Amanezco trabajando en Uruguay con el peso argentino cotizando a 0,00. Es una situación inédita. Los bancos uruguayos te sugieren así que no te comprarán argentinos, por un lado porque no tienen a quién vendérselos y por otro porque no se entiende para qué. Si querés llevarlos al banco, podés dejarlos ahí, que te los toman a cambio de nada. Pero si querés comprarlos, cuestan medio peso uruguayo.
Mi moneda ha desaparecido. Simultáneamente, desaparecerá mi acento.
Como estoy filmando una película del dúo Nico Branca/Tincho Barrenechea y el argumento –muy futbolero– me reclama un personaje uruguayo, debo hablar con estricto acento oriental. Lo mismo que en inglés o en alemán se me haría evidente, aquí opera de manera misteriosa: viendo cómo hablan ellos, debo descubrir cómo hablamos nosotros, porque si no, no se nota en absoluto, pero ellos lo notan al instante. Su acento es sutil, lo cual demora todas mis escenas. Soy un paria. Pero me adoptan. Es un equipo extraordinario con un sentido del humor que me hacía falta: han depuesto hace rato la ironía, como si fuéramos hermanos algo distanciados que se abrazan con firmeza después de alguna tragedia familiar. Así que me ayudan a hablar como ellos y en mi confusión yo afirmo que me ayudan a ser como ellos. Hablar es como ser.
La primera observación –algo obvia– es que no se debe alargar ninguna vocal. Eso es de porteños, me dicen. Todas las vocales de la frase deben tener la misma duración y en lo posible esa duración debe ser ninguna. Es decir que no hay que detenerse a alargar o exagerar o aseverar el énfasis de ninguna palabra. Esto que a veces admiten como falta de ímpetu o como franca chatura es arduo para un porteño, porque tenemos opinión sobre todo y creemos que esa opinión debe ser emitida y escuchada por todos y además queremos que esa opinión respire alojada en las palabras.
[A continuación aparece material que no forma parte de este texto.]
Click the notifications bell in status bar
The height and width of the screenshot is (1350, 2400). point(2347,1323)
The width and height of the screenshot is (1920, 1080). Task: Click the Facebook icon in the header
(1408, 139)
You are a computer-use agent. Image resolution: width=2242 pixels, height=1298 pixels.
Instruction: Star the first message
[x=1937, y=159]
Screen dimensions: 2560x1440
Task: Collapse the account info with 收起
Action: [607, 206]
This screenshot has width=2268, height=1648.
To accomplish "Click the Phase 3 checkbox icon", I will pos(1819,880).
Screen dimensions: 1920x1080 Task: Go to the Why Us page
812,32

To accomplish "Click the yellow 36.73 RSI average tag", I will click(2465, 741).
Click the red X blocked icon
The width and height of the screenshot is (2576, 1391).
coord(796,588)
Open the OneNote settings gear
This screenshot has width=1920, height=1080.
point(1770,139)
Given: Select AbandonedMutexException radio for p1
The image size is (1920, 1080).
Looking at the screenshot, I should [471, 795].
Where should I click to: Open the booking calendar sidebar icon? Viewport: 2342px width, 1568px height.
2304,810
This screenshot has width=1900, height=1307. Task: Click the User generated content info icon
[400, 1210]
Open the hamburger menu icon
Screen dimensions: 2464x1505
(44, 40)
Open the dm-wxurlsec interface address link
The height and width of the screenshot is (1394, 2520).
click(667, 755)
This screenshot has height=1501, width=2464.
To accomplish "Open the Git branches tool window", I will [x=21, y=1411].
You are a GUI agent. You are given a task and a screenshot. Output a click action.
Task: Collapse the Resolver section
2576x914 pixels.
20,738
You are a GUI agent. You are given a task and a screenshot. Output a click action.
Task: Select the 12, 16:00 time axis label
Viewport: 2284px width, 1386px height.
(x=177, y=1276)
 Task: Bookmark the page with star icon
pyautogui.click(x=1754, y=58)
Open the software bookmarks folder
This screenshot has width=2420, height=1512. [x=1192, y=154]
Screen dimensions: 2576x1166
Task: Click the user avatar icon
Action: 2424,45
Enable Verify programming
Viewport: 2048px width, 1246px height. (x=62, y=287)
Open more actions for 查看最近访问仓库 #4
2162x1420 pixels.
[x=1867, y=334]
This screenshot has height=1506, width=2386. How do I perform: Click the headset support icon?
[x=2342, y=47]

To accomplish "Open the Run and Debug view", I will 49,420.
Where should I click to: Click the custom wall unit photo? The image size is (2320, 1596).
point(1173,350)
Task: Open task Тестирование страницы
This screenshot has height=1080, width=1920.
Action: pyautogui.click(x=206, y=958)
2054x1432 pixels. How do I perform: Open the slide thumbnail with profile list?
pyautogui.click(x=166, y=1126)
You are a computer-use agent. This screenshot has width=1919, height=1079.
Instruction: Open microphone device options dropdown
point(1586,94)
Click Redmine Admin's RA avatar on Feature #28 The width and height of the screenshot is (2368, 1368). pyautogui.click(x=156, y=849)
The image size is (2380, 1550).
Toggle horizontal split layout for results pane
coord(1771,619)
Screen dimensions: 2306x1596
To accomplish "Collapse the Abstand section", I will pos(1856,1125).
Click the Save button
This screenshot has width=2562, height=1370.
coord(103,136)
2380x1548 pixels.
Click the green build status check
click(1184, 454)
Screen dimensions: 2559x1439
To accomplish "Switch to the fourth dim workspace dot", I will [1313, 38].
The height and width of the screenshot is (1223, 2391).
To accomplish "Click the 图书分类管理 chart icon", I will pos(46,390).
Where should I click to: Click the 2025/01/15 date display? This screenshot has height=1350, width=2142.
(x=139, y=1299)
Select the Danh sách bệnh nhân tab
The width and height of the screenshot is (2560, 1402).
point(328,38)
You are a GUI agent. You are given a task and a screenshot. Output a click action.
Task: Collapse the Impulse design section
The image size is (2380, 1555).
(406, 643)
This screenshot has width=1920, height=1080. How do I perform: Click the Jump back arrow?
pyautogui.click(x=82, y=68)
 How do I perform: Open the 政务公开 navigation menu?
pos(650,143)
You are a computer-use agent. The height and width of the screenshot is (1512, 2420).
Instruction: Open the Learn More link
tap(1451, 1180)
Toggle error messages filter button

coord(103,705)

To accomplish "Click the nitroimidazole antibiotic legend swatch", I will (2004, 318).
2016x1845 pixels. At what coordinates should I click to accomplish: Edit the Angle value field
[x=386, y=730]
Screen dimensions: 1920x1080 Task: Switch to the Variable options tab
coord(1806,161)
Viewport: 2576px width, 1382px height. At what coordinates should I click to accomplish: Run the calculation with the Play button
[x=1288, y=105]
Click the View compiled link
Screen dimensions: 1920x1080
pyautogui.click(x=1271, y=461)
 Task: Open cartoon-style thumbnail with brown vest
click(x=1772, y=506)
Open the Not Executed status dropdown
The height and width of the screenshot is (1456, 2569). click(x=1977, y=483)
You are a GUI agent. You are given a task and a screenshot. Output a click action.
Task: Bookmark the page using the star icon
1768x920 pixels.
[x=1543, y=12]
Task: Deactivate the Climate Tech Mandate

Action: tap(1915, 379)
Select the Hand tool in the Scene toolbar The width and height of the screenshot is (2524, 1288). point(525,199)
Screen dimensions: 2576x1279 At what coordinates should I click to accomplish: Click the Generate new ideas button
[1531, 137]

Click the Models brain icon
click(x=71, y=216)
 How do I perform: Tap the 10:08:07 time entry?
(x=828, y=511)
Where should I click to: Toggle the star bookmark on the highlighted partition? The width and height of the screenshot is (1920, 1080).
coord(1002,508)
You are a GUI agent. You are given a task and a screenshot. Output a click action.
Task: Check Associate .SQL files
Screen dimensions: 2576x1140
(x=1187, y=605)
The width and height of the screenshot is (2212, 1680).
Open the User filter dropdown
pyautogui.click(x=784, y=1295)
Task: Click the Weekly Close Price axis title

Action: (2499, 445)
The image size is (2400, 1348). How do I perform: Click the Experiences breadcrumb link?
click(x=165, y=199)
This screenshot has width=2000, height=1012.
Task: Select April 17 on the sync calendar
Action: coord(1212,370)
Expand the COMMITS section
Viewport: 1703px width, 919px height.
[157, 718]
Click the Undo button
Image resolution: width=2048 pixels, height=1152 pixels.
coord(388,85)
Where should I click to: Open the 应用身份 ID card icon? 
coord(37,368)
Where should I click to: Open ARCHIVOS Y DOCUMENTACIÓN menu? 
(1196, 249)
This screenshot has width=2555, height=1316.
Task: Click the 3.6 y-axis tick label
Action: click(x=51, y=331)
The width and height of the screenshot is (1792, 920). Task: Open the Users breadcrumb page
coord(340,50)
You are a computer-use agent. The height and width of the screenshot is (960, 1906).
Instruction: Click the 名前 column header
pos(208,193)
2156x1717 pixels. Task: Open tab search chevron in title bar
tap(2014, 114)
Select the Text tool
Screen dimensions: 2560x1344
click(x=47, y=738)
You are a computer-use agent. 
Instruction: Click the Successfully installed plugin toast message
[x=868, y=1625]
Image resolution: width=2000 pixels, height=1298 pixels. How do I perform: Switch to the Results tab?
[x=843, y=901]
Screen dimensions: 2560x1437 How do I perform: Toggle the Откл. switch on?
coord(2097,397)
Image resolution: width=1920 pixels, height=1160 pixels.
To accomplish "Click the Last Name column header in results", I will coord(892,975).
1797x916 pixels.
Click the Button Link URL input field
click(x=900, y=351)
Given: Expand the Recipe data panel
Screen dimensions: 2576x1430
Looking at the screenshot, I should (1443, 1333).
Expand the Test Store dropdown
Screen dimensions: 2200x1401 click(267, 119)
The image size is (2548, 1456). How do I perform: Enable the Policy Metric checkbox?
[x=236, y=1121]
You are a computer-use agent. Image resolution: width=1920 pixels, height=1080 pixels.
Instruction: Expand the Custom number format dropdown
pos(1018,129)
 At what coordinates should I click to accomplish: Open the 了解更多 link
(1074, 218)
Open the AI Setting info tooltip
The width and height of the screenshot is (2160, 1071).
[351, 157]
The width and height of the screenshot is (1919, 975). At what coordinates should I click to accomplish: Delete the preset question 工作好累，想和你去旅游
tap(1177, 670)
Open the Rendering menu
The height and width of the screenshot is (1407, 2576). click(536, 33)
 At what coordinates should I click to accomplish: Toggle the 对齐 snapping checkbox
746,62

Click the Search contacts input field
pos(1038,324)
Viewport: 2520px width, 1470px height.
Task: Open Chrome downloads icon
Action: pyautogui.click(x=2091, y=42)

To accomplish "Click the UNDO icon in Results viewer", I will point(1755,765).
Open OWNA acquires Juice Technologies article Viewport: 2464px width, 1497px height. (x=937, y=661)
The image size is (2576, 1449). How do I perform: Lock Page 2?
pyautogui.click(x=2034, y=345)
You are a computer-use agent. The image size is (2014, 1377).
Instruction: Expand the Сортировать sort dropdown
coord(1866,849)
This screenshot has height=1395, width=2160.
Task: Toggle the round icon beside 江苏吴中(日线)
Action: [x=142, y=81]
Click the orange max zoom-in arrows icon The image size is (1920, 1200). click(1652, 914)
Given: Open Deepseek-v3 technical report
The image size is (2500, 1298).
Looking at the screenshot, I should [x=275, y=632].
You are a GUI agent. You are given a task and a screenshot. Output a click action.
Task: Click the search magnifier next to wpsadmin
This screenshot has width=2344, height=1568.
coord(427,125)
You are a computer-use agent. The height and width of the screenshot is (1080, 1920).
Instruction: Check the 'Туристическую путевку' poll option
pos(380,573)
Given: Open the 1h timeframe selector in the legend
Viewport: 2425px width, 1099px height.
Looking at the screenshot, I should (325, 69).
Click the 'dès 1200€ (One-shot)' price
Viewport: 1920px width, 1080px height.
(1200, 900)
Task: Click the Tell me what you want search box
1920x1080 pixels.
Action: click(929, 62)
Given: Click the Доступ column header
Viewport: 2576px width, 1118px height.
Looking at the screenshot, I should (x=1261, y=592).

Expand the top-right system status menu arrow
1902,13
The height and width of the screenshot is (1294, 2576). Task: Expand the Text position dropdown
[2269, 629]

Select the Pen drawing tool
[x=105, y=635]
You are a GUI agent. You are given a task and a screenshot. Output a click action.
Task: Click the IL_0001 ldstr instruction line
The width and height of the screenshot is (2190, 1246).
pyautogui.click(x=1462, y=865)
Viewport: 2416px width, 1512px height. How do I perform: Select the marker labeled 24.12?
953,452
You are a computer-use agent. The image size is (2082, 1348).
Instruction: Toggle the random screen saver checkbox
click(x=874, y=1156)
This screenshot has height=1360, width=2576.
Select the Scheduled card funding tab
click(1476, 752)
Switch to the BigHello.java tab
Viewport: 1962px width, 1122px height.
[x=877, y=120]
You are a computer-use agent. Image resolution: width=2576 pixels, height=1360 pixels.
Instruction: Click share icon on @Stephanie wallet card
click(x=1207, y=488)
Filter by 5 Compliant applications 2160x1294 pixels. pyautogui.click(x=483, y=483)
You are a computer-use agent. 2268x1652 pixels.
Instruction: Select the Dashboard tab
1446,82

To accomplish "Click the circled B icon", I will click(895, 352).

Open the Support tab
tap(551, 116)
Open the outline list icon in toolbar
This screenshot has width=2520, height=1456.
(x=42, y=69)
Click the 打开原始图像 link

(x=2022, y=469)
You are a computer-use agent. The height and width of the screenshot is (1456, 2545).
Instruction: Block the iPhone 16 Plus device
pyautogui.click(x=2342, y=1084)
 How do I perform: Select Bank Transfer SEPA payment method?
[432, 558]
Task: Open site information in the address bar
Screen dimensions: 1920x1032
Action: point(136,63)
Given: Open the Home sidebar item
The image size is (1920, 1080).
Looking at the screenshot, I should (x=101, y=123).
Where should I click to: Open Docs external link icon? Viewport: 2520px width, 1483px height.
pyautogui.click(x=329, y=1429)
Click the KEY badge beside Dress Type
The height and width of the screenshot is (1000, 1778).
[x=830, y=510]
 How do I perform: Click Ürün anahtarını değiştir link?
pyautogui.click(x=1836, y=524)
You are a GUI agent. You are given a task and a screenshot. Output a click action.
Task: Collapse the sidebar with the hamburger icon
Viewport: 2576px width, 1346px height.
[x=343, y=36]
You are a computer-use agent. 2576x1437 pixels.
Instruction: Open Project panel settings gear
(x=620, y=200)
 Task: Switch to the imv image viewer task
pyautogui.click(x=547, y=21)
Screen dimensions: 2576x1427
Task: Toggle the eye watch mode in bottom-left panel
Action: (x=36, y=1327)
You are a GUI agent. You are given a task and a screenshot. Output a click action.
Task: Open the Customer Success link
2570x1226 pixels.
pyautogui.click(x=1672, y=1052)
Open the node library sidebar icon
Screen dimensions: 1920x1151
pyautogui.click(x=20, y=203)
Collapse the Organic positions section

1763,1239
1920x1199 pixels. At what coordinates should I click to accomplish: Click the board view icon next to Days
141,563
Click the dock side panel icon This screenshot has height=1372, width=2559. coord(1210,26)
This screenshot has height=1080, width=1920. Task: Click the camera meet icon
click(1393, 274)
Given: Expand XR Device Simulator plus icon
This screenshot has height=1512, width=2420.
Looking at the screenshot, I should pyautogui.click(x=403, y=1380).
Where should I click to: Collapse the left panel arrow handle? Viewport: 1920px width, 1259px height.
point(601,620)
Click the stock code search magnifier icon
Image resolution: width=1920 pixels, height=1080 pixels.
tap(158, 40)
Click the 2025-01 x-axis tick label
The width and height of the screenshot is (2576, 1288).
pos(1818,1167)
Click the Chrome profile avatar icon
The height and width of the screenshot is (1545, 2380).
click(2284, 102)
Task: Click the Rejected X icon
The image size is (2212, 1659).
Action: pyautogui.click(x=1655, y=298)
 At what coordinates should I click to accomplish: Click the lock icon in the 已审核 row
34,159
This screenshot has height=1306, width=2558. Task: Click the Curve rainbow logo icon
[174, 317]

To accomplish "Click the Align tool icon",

Imito lo que oigo, seco y cortante. Lanzo las frases como flechas hacia su final. Pero quien me dicta una forma de decir es siempre alguien distinto, así que dudo de si estaré actuando mi personaje o más bien imitando a alguien diferente en cada escena: un gaffer, un asistente, una vestuarista. Soy un mosaico de sus voces, soy un pueblo. Y da igual: si fallo en la intentona, siempre nos queda la isla de edición para el doblaje.
Hasta que por repetición, pasan los días, las semanas, y armo mis propias frases uruguayas. Combino lo que escuché de unos y otros en los momentos más inesperados. Hago de su lengua mi propia habla. Y ahí empieza a ponerse bueno. Soy como un chico (un botija, perdón) que aprende un idioma desde cero. Dado que en la película a veces hay que improvisar, manejo sin GPS y, al hablar, me siento otro. Esto no siempre sucede a quien actúa, más bien suele pasar todo lo contrario: uno nunca es tan uno mismo como cuando actúa.
Hay otras anomalías del habla uruguaya que merecen mi mayor atención. La anteúltima sílaba es la única que se eleva apenas sobre la última, como el cerro de Montevideo, que es casi plano. La expresión “tá” sirve para muchas cosas, la mayoría de ellas contradictorias. Y el “bo” no es “vos” pero a veces suena igual y entonces sí es.
Mi compañero de escena, Enzo Vogrincic, un joven actor que da muestras de una inteligencia y una sensibilidad todoterreno, se queja un poco de que esa forma plana de llegar al final de la frase le quita muchos matices a la actuación en uruguayo. Yo, por mi parte, imagino que los argentinos les debemos sonar exagerados y enfáticos, italianos desterrados y quejosos, sujetos autoritarios y soberbios. Cierro los ojos y escucho y comparo. ¿Y si fuera solo la forma de hablar? ¿Y si aún hubiera esperanza para nosotros?
“El virus no nos reconoció como país, por eso casi no nos toca”, bromea alguno. “Es que los uruguayos somos pocos y nos organizamos solos”, explica otro ya no en chiste.
Cambié el habla, cambié la sangre. Aquí puedo imaginar un futuro y allí solo una repetición paródica y reactiva de malos momentos.
El final es algo triste. Yo sé cómo acaba este idilio: Uruguay es una cosa que se termina cuando te bajás del Buquebús. Quizás no esta vez, me propongo, en serio: no esta vez que hablé como uno de ellos. Como uno de nosotros.